Starbucks delivered its first-quarter U.S. and North America same-store sales growth in two years, offering early evidence that a turnaround effort under CEO Brian Niccol is gaining traction.
For its fiscal first quarter ended Dec. 28, the company reported U.S. and North America comparable sales rose 4%, doubling Wall Street expectations for a 2% increase. The gain was driven by a 3% rise in transactions and a 1% increase in average ticket size, marking the strongest domestic performance since early fiscal 2024.
Shares of Starbucks climbed more than 5% following the earnings release, as investors welcomed signs of a rebound after two years of uneven demand and traffic declines in the company’s core U.S. market.
The improved results come amid a series of changes implemented since Niccol took over, including trimming the menu by roughly 25% to 30% and refocusing the brand on speed, value, and product clarity. Management credited recent momentum to viral marketing moments such as the Bearista Cup, expanded healthier food offerings, and a stronger value perception among customers.
Starbucks also posted a better-than-expected quarter in China, its second-largest market. Same-store sales there rose 7%, well above forecasts of about 2.5%. Foot traffic increased 5%, while average ticket size grew 2%. More than 60% of Starbucks’ global store base is now split between the U.S. and China.
During the quarter, the company sold a majority stake in its China business to Boyu Capital in a deal valuing the unit at $4 billion.
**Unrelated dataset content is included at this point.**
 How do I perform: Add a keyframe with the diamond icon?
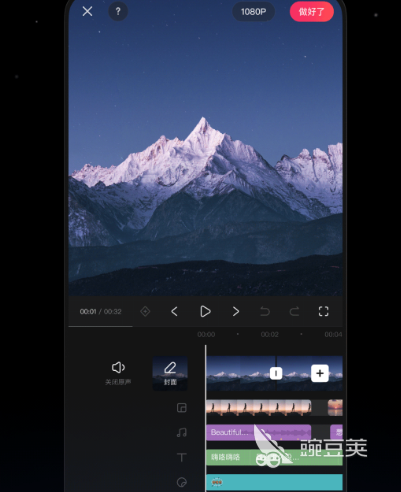[x=145, y=311]
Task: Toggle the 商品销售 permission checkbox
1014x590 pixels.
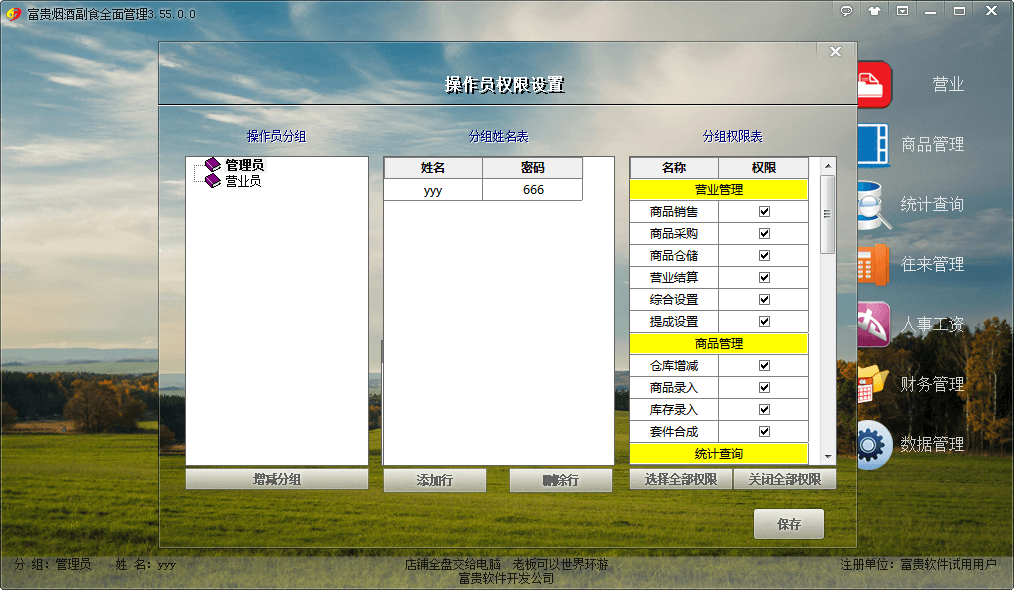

Starbucks said the partnership is intended to accelerate expansion into new cities and strengthen its long-term position in the Chinese market.
Globally, same-store sales rose 4% for a second consecutive quarter, again topping expectations. Revenue for the quarter came in at $9.9 billion, exceeding estimates of $9.65 billion, though adjusted earnings per share of $0.56 narrowly missed forecasts.
Looking ahead, Starbucks said it expects full-year same-store sales growth of at least 3%, led by comparable growth of 3% or better in the U.S. The company projected full-year earnings in a range of $2.15 to $2.40 per share.